EXERCISE OBJECTIVE: Write out the listing exactly, dropping any picture it contains.

RECORDS FOR PROCESSING:
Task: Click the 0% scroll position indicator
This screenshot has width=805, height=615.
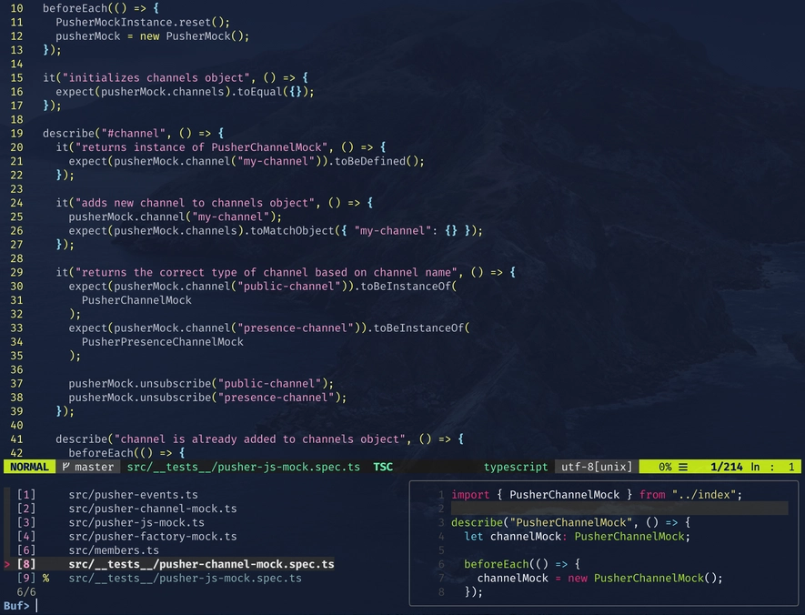Action: 665,467
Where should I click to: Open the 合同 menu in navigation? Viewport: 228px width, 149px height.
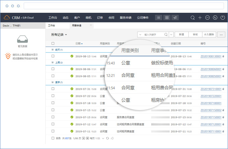click(111, 17)
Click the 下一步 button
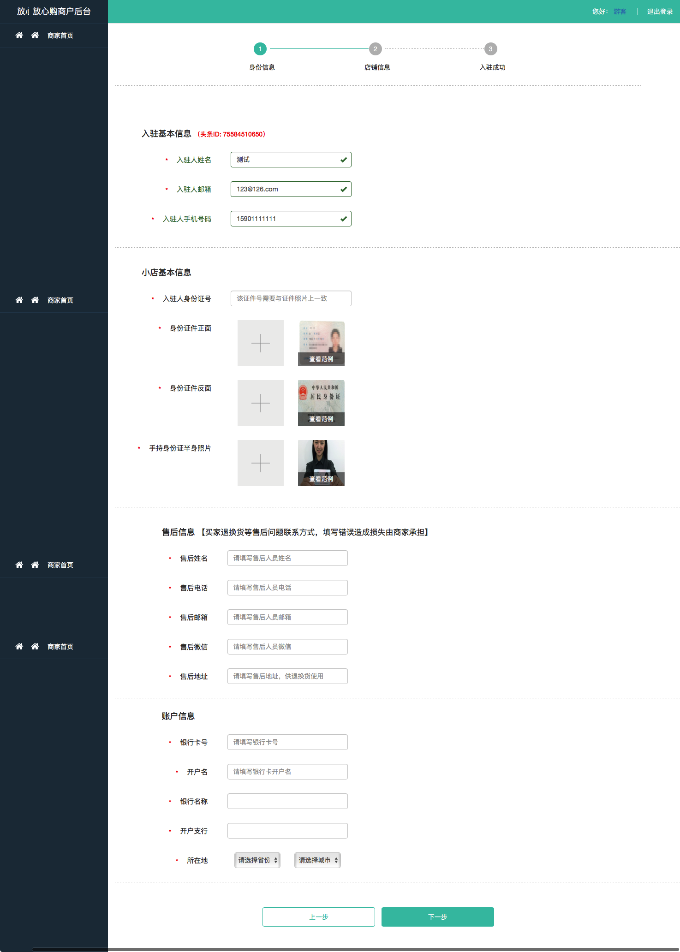Screen dimensions: 680x952 coord(438,917)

RESPONSE AREA:
Task: Click the 0% scroll position indicator
This screenshot has width=805, height=615.
Action: 665,467
Where should I click to: Open the 合同 menu in navigation? Viewport: 228px width, 149px height.
click(111, 17)
Click the 下一步 button
Screen dimensions: 680x952 coord(438,917)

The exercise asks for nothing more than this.